It is not easy to decide which lie Helen Dunmore was talking about when she titled her new book. Was it the lie told to 18-year-old youths enlisted to fight in the trenches during World War I? Was it the lie told when the fraction of them who survived arrived back in Britain? Or was it the simple lie Dunmore's hero, Daniel Branwell, told his neighbours so he could fulfil the dying wish of an old lady who had taken him in?
Despite Dunmore's clear, evocative writing style that lulls you into her novel like a soothing hot bath, this is a book of layer upon layer of aching sadness. For me, the devastating truth of it all is that it describes how young men, who survived the trenches and rats and inhuman squalor of this dreadful war, were expected to go home and merge into "civilised" life again.
How could they? They, who had painstakingly buried their friends in the muddy soil of France, then watched in horror as those same bodies were blown out of the ground in bits by cannon fire. After that, burying the old woman in her own garden, where she wanted to be, must have seemed the most civilised thing on earth.
Then there's the overlay of Dan's huge intellect and photographic memory, starved of schooling by the English class system, but learning nevertheless from his friend's father's library.
Throughout the novel, Dan recites poetry, much of it from the Oxford Book of English Verse, to the frustration of Frederick. It's not until he's older that Dan realises that although his friend has the books and the tutor, he doesn't have his gifts.
Daniel turns out to be good with a bayonet, too, and at killing.
The strongest relationship in the book is between the two boys, Dan and Frederick, who meet when Dan's mother works as the family housekeeper. Frederick calls them "the BBs", Blood Brothers. But in pre-World War I small-town England a friendship between the son of a wealthy man and the son of his poor, widowed housekeeper is not done. Nor is it proper to bury an old lady in her own garden.
The Lie, more than any other book I've read, shows us, simply and effectively, what happens to the hearts and minds of those exposed to the horrors of war. Dunmore does it delicately, slicing the story with excerpts from what is probably a rulebook for officers. She adds in the horrors dispassionately: "Rats never eat a body until it's dead."
She describes the ordinariness of day-to-day life with its cups of tea and jokes, except your feet are stuck in mud and tomorrow night they might make you attempt to take a ridge where there's no cover. Last time they tried, 70 men were killed.

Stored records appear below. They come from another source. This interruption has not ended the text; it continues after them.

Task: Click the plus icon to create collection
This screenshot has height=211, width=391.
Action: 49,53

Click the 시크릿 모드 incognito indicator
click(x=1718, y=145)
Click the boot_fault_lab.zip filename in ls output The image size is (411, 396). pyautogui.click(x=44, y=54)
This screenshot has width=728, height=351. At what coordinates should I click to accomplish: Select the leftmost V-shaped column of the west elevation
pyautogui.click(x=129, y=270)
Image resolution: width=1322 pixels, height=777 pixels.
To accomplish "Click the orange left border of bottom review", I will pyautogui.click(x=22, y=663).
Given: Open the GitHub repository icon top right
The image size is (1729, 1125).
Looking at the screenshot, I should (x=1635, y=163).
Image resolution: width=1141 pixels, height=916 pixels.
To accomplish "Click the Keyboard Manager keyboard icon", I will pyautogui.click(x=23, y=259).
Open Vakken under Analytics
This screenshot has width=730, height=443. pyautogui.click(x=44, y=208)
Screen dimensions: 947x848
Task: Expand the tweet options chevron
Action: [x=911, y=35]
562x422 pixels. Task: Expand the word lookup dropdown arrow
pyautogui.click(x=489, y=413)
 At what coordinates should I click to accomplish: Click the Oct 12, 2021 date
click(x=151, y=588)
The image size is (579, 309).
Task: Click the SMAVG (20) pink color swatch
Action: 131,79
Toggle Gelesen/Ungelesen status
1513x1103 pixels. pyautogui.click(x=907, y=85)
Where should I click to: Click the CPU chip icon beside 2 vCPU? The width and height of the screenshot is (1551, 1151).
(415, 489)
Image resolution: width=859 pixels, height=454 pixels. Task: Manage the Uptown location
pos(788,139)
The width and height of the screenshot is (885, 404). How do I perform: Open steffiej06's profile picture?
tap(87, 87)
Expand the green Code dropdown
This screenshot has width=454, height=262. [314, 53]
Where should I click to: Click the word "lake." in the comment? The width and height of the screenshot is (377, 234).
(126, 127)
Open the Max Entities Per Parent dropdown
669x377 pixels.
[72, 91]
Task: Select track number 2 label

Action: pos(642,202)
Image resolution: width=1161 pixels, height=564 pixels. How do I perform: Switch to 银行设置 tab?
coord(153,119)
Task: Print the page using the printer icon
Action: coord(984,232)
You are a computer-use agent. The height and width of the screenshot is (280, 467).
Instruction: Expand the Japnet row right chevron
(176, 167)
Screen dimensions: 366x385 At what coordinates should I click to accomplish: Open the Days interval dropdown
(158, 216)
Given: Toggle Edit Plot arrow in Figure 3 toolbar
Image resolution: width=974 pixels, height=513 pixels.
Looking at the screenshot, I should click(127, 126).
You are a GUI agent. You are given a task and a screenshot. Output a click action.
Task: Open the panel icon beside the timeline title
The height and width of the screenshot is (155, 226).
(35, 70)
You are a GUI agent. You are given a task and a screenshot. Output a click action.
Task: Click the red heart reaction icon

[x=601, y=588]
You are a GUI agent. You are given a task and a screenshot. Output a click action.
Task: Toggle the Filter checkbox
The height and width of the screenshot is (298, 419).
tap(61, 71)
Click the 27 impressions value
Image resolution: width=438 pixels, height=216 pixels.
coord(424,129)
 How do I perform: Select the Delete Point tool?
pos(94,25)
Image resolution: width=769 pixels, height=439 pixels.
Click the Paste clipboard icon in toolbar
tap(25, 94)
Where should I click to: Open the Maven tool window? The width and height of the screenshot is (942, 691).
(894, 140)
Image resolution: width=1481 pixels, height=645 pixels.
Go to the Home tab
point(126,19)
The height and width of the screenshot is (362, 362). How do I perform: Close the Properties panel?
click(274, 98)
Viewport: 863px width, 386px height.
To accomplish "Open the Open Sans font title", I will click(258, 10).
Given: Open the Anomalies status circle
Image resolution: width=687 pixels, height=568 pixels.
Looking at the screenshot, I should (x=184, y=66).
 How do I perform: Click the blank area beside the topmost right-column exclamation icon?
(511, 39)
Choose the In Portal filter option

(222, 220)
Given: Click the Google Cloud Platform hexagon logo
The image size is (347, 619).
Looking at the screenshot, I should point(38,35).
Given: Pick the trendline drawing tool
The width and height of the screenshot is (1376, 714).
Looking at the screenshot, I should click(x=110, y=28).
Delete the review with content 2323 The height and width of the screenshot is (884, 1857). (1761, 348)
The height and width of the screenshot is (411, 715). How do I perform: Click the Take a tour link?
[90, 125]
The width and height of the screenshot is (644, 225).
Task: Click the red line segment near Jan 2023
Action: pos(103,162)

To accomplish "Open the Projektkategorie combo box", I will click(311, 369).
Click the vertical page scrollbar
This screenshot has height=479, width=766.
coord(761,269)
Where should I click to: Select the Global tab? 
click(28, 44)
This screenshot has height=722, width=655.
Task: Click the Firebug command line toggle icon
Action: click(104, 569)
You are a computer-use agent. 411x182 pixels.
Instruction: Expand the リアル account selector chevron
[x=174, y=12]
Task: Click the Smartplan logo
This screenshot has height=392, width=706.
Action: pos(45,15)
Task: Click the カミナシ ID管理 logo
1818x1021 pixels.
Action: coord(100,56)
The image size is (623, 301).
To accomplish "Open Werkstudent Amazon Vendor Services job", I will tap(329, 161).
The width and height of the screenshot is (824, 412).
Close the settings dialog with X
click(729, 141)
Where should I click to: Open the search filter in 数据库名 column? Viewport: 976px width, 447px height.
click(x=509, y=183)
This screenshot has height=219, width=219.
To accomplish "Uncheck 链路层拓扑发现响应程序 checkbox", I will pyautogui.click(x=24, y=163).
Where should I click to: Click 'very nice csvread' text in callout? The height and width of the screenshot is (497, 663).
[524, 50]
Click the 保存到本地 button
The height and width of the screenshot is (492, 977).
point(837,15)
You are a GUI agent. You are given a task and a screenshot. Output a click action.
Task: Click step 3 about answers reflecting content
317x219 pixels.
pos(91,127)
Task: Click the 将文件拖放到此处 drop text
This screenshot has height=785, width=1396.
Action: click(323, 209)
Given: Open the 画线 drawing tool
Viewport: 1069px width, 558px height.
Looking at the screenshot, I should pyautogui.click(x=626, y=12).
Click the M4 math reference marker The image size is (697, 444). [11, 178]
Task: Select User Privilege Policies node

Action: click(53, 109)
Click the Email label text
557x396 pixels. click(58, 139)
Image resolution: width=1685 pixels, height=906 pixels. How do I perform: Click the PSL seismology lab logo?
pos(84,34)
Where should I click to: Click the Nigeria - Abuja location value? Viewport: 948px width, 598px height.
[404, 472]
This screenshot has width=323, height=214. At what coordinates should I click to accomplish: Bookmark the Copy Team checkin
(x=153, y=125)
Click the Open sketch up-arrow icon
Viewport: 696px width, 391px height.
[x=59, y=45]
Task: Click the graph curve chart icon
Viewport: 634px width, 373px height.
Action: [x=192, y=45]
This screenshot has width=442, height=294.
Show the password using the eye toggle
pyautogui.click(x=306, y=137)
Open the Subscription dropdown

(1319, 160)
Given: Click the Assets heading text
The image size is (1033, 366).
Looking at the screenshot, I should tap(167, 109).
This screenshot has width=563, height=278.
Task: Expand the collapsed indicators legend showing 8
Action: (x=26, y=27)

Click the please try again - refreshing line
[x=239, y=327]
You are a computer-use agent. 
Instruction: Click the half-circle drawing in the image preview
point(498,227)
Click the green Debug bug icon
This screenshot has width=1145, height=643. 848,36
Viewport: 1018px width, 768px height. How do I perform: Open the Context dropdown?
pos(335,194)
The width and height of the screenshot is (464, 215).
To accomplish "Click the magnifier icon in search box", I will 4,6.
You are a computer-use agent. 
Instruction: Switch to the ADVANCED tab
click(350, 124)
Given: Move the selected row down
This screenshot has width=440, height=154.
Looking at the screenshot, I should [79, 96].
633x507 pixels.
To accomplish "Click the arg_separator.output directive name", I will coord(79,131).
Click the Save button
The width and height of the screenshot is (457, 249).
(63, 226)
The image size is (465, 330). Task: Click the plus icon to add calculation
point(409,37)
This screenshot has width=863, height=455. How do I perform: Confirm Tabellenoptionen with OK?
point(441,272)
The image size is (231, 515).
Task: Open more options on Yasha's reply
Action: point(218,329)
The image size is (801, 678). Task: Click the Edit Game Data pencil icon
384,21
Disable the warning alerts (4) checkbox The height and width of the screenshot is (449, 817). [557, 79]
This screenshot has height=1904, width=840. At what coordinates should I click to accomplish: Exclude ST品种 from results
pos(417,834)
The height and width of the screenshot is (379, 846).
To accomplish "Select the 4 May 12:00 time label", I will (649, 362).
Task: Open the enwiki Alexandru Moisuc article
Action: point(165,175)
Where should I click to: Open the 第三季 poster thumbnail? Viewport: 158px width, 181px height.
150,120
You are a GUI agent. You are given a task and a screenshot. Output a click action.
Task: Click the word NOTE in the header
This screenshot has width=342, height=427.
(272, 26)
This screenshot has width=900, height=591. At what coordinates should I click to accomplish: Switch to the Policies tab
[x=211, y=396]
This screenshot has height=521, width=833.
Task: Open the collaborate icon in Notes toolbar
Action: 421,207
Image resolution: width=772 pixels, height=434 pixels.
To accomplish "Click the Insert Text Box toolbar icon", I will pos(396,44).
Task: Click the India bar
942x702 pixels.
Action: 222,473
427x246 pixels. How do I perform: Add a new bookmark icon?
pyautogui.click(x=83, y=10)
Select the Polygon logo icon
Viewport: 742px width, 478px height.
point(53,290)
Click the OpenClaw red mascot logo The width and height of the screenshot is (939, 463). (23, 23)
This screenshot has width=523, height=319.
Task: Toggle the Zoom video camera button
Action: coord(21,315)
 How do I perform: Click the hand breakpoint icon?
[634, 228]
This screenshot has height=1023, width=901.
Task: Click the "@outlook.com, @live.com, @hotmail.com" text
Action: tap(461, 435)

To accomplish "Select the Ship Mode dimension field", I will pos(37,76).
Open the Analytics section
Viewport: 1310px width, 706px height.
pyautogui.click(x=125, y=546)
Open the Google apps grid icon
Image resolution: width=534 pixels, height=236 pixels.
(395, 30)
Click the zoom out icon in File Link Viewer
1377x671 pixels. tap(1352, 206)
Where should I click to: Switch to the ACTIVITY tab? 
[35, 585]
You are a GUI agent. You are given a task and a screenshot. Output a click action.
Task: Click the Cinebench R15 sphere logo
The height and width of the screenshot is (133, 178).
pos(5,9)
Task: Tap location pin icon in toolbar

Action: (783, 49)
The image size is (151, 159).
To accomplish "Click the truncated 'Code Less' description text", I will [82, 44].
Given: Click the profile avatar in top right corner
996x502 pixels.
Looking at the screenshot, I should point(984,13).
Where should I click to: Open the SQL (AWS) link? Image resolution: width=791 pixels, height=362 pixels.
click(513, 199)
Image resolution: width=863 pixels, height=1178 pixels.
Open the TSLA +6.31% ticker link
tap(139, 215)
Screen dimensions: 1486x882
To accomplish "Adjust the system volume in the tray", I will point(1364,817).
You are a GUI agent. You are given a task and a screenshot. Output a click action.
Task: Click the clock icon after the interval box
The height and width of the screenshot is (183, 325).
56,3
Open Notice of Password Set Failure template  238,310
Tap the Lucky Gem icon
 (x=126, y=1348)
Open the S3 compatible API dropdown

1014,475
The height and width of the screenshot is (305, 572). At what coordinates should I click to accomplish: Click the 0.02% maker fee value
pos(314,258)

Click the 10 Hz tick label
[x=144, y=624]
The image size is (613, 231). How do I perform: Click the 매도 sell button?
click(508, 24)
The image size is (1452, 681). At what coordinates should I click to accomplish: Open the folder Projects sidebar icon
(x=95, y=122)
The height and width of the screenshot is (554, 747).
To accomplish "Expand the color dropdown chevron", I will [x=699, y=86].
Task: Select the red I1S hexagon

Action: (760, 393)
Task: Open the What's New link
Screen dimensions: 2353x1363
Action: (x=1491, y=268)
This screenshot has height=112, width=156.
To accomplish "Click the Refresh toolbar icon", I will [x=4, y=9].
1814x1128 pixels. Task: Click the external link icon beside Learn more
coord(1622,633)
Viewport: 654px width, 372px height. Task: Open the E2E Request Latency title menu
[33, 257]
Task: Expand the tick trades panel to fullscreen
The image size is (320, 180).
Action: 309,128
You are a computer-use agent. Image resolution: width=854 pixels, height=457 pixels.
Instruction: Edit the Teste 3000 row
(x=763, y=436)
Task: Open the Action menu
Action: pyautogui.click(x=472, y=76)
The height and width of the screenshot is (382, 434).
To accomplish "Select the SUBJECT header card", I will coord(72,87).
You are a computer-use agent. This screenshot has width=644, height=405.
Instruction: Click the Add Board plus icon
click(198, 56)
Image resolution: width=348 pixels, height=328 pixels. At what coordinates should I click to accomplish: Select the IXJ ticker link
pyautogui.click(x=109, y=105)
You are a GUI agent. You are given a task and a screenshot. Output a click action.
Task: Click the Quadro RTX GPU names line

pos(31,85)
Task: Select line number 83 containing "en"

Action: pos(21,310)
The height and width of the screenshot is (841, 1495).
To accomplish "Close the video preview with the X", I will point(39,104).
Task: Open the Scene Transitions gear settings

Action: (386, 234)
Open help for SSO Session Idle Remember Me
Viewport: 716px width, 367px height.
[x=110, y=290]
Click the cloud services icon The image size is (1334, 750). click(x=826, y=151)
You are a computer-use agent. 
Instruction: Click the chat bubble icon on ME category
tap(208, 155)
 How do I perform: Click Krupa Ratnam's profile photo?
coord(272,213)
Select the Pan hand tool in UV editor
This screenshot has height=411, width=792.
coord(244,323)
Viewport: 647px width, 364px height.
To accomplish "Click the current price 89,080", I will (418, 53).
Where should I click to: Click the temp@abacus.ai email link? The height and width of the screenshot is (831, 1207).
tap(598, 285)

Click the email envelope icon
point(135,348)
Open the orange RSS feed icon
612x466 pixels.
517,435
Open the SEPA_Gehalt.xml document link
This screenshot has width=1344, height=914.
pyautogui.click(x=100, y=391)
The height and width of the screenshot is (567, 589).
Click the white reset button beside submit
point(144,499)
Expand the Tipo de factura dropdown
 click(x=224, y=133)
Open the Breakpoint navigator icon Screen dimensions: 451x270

There are fascinating examples of camaraderie and men caring for each other, but not the sort usually told in war stories. This is a version of war told from the angle of small kindnesses, everyday survival: "We were paired to look after each other's feet (rub them with grease to ward off the sores, because the soldier boys wouldn't look after their own) ... You'd think selfishness would be the strongest force but it isn't so."
Then, Dan finally makes it back to the village, describing stifling, unwritten small town rules, niceties, gossip; the relief of animals and the wind, rain and sea that just carry on doing their thing.
Throughout all this, Dunmore, with her amazing talent, weaves the wispy threads of her love story, tragedy, beauty and the very humanness of it all, which will probably stay with me forever.
The Lie by Helen Dunmore (Hutchinson $27.99).